LOS ANGELES _ The California bullet train project's heavy reliance on consultants could be coming to an end.
In the widely anticipated project update for the bullet train, issued to legislators Wednesday afternoon, rail authority Chairman Lenny Mendonca said the state is set on upgrading its own staff and reducing its reliance on a large network of consultants.
In his revised state budget proposal later this month, the governor "will announce that critical oversight and management functions will be brought back in-house, replacing consultants with state staff," Mendonca wrote in a letter at the beginning of the report. "The Authority will also initiate an office-by-office review of other functions more appropriately performed by state officials _ not private consultants."
The rail authority has been warned repeatedly since 2010 that it was overly reliant on consulting teams. The state auditor, the legislative analyst's office and the peer review panel for the rail project all urged the rail authority to beef up its in-house staff, saying too many critical functions were under the control of consultants.
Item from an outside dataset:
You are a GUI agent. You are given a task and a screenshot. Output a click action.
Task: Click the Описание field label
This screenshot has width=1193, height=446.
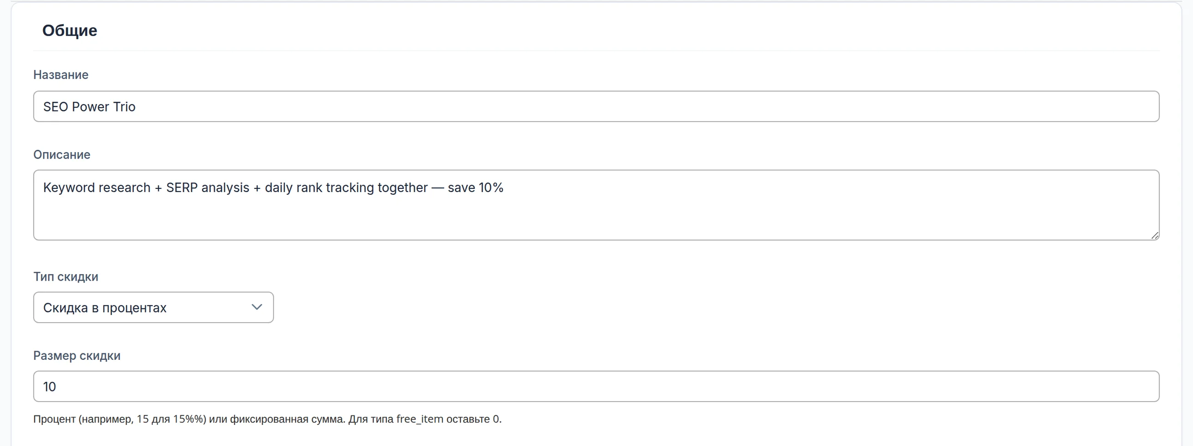point(62,155)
The Los Angeles Times reported last week on how the use of consultants has resulted in flawed and mismanaged work, and on Tuesday it reported that costs for the Central Valley portion of the bullet train would rise by $1.8 billion.
Mendonca's letter did not say how quickly the governor will scale back use of consultants. It also did not define which "critical" oversight and management functions will be brought back under state control, but it could include contract management, construction oversight and high-level engineering.
In 2008, when the rail project was shifting into high gear, the rail authority had a staff of just 10 people. By 2010, it remained under a dozen, according to former top officials. And the authority still had a relatively miniscule staff as it was preparing to issue the first major construction contracts in the following year.
But the difficulty of undocking from the consultants is not clear. WSP, the state's so-called rail delivery partner, has 470 people on the project and more than a dozen other consultants are spread out in offices in Sacramento, the San Francisco Bay Area, Los Angeles and Fresno, doing critical work on its day-to-day operations.
Top engineering experts say the state should have started to build up its expertise years ago, though it is clearly not too late. But it will take a lot of effort and a long time to establish a competent and sizable organization, they say. Currently, the rail authority has more than 40 vacancies, a rate of 20 percent of its authorized staffing level. The key question is whether top talent will want to work on the project.